Laura Posner, left, and Linda Singer
Laura Posner, left, and Linda Singer (Courtesy photos)

Cohen Milstein Sellers & Toll, one of the nation’s top plaintiffs firms, made a rare lateral hire this week by bringing on New Jersey’s former top securities enforcer, Laura Posner, as a partner in New York. But Cohen Milstein also lost partners Linda Singer and Mimi Liu to rival plaintiffs firm Motley Rice.
Motley Rice’s hire of Singer and Liu, announced by that firm on Monday, are an effort to bolster its public client practice, which Singer headed at Cohen Milstein and will also lead at her new firm in Washington, D.C. The group focuses on partnering with state attorneys general and local governments to pursue complex consumer fraud, environmental and other types of litigation.

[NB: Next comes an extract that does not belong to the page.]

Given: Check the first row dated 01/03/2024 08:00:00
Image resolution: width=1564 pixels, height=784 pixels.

“The civil justice system has, over the years, become increasingly important in enforcing laws against even the biggest wrongdoers,” said a statement by Motley Rice co-founder Joseph Rice. “The clients Linda and Mimi have worked with have been at the forefront of battling and winning complex cases involving some of this country’s most egregious fraud. I applaud and respect these clients for their leadership and look forward to supporting them in future groundbreaking litigation.”

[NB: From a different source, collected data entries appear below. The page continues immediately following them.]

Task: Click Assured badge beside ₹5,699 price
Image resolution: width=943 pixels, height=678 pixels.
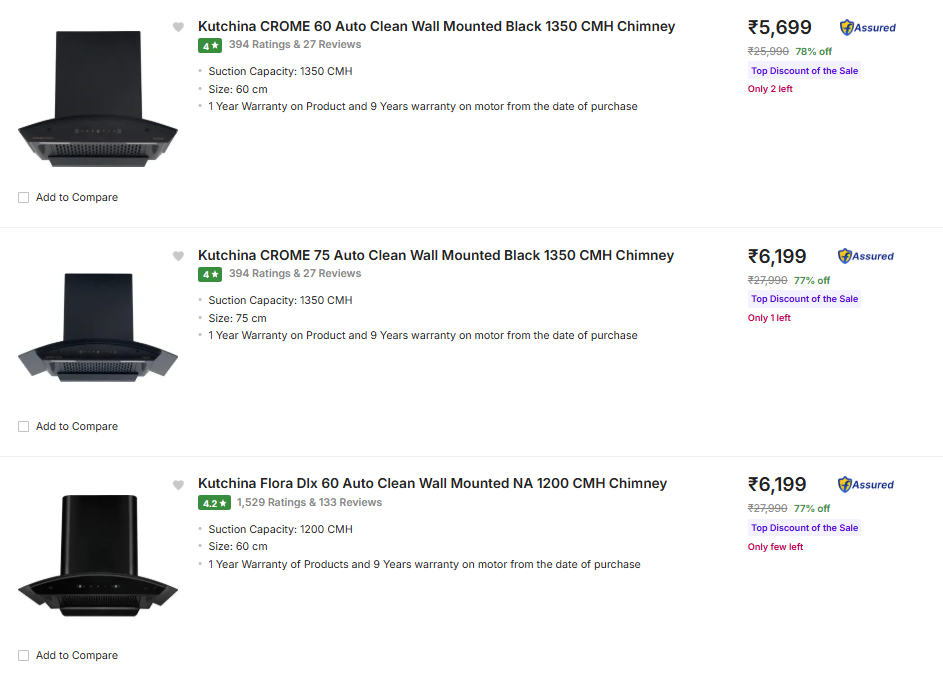Action: [868, 28]
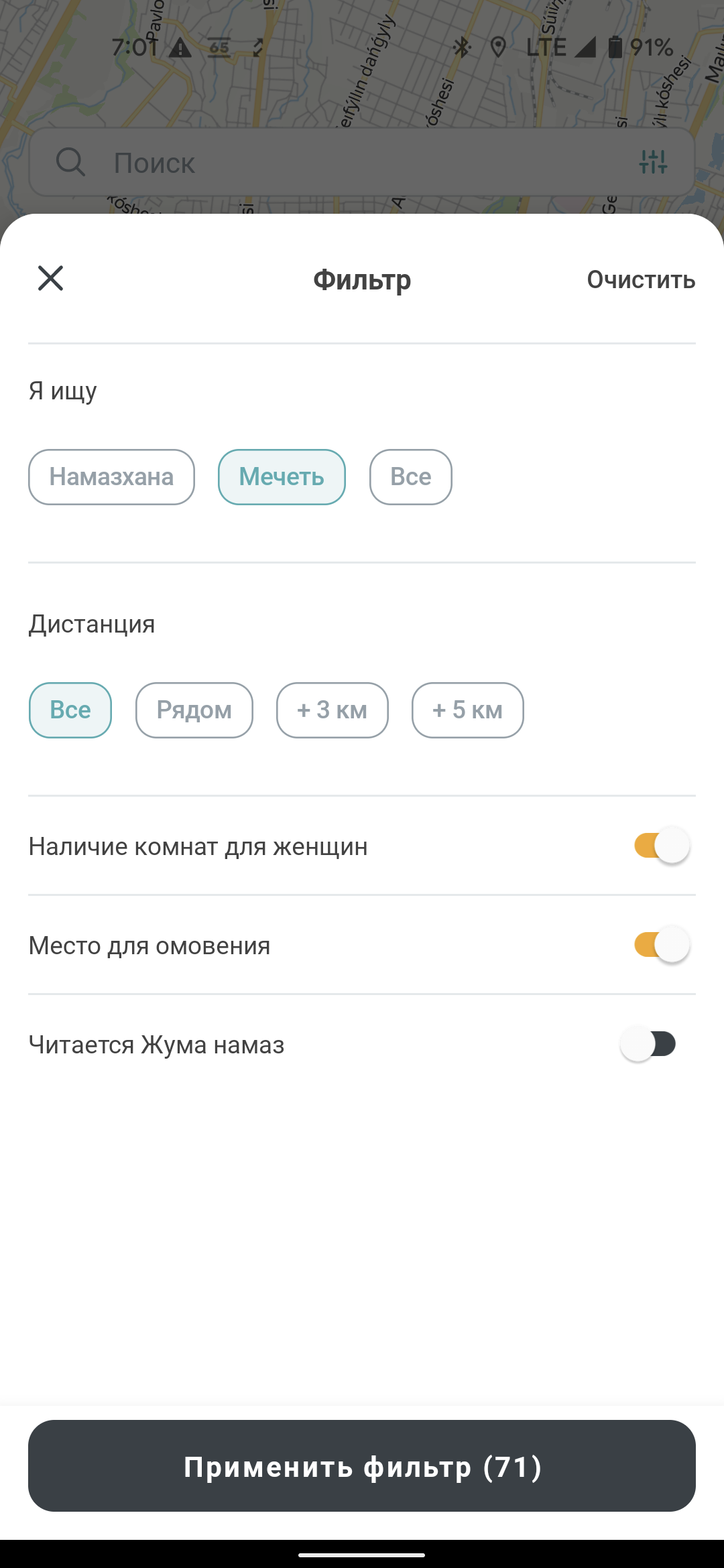The image size is (724, 1568).
Task: Enable the Жума намаз toggle
Action: pyautogui.click(x=648, y=1044)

Singer, who spent about a year as attorney general of Washington, D.C., before resigning in 2007, has moved around a few times as a private lawyer, including a stint at Zuckerman Spaeder from 2008 to September 2009, when she joined Cohen Milstein and launched a state AG practice at the firm. In a statement released Monday, Singer said she is looking forward to moving her practice to Motley Rice.
“The support, resources and experience at Motley Rice can be used to enable government enforcers to level the playing field and take on large-scale, complex investigations and litigation that they wouldn’t otherwise be able to, protecting the best interests of their constituents,” Singer said.
Over the past few years, Singer has found herself in the news more than once as her partnerships with state and local governments have elicited scrutiny. In 2014, Singer featured prominently in a Pulitzer Prize-winning series of reports by The New York Times that focused on private plaintiffs firms’ efforts to convince states to pursue certain cases. More recently, Singer and Cohen Milstein faced criticism over their work for U.S. Virgin Islands AG Claude Walker in a sweeping climate change investigation of Exxon Mobil Corp.
Despite the departures of Singer and Liu, Cohen Milstein gained a partner in Posner, who joins the firm’s securities fraud and investor protection group after serving nearly three years as securities bureau chief in the New Jersey attorney general’s office. Prior to her stint in state government, Posner spent nearly eight years as an associate at the plaintiffs-side securities firm Bernstein Litowitz Berger & Grossmann. Before that, Posner was an associate at Milberg, according to her profile on the professional networking site LinkedIn.
In her government role, Posner was responsible for enforcing New Jersey’s securities laws and regulations, according to Cohen Milstein. Before that, Posner spent her time in private practice representing public pension funds and other institutional investors in securities fraud cases against the likes of Schering-Plough Corp., Merck & Co. Inc. and other large companies. Cohen Milstein said that will likely be a focus of her practice at the firm, which nearly a decade ago parted ways with prominent plaintiffs lawyer and former name partner Michael Hausfeld.
“I have spent my entire career seeking justice for those have seen their life’s savings stolen right from under them, and working with some of the most highly-respected attorneys around the country at Cohen Milstein is an ideal opportunity to continue that practice,” said Posner in a statement on Thursday.